◆ **To do**:
Copy the records from the line with "Where should I click to: Select the Active" up to and including the line with "click(x=227, y=238)", swapping "Quantité input field" for "Quantity input field" and leaving everything else untouched.

[Available records start]

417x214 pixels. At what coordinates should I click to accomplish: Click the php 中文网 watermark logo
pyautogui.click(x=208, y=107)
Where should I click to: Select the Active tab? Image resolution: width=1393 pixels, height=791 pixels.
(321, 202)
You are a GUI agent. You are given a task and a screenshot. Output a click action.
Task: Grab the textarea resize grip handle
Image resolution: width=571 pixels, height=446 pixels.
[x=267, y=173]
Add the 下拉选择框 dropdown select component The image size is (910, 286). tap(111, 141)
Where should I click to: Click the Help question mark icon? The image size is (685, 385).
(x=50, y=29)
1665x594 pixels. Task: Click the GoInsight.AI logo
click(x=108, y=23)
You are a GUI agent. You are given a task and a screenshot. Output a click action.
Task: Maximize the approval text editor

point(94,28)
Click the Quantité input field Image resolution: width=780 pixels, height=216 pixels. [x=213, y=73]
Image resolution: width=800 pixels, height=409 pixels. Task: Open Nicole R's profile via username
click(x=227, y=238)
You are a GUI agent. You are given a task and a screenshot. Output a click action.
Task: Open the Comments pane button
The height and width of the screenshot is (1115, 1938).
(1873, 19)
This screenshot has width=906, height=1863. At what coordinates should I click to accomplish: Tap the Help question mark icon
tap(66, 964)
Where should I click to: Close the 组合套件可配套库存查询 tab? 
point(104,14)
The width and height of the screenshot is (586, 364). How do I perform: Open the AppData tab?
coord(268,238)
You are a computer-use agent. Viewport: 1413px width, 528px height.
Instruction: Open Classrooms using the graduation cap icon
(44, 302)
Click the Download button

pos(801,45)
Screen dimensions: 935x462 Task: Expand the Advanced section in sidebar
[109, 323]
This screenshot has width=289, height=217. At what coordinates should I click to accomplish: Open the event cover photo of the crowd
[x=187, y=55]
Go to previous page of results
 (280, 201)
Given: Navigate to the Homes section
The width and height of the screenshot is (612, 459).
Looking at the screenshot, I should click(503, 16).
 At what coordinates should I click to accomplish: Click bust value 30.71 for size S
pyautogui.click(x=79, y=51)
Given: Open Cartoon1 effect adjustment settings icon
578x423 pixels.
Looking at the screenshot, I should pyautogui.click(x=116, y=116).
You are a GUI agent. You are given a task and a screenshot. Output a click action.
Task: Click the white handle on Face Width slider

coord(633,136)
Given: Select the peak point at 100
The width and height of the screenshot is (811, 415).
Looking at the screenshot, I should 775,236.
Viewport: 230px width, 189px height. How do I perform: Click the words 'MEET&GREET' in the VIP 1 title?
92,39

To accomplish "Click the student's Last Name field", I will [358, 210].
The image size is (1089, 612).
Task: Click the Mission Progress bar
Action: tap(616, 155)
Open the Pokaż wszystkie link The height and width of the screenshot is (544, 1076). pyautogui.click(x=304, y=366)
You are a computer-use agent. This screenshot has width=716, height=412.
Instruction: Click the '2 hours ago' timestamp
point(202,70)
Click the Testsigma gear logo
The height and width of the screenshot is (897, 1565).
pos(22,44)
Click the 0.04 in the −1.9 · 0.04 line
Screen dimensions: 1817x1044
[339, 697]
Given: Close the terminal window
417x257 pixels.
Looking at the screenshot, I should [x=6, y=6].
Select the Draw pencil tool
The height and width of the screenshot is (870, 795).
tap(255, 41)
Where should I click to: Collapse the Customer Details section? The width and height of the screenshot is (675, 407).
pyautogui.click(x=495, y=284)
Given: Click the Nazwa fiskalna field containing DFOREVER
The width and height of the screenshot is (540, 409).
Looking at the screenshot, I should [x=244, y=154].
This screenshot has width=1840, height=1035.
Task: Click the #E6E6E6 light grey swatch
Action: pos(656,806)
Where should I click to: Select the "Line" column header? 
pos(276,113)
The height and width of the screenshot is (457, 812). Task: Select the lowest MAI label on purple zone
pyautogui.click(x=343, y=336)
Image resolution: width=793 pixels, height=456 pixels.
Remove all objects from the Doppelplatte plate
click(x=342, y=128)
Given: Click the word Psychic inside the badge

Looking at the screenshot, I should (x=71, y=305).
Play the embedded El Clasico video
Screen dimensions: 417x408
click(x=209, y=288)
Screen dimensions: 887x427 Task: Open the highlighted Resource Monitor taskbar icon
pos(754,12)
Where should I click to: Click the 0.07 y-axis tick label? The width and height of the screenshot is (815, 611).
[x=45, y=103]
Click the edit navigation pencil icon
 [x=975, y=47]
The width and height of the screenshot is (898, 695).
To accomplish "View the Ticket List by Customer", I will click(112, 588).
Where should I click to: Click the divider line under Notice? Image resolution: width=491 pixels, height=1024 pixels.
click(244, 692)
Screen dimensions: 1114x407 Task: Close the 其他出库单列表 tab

[Available records end]

◆ **Result for this exercise**:
Where should I click to: Select the Active tab? Image resolution: width=1393 pixels, height=791 pixels.
(321, 202)
You are a GUI agent. You are given a task and a screenshot. Output a click action.
Task: Grab the textarea resize grip handle
Image resolution: width=571 pixels, height=446 pixels.
[x=267, y=173]
Add the 下拉选择框 dropdown select component The image size is (910, 286). tap(111, 141)
Where should I click to: Click the Help question mark icon? The image size is (685, 385).
(x=50, y=29)
1665x594 pixels. Task: Click the GoInsight.AI logo
click(x=108, y=23)
You are a GUI agent. You are given a task and a screenshot. Output a click action.
Task: Maximize the approval text editor

point(94,28)
Click the Quantity input field Image resolution: width=780 pixels, height=216 pixels. [x=213, y=73]
Image resolution: width=800 pixels, height=409 pixels. Task: Open Nicole R's profile via username
click(x=227, y=238)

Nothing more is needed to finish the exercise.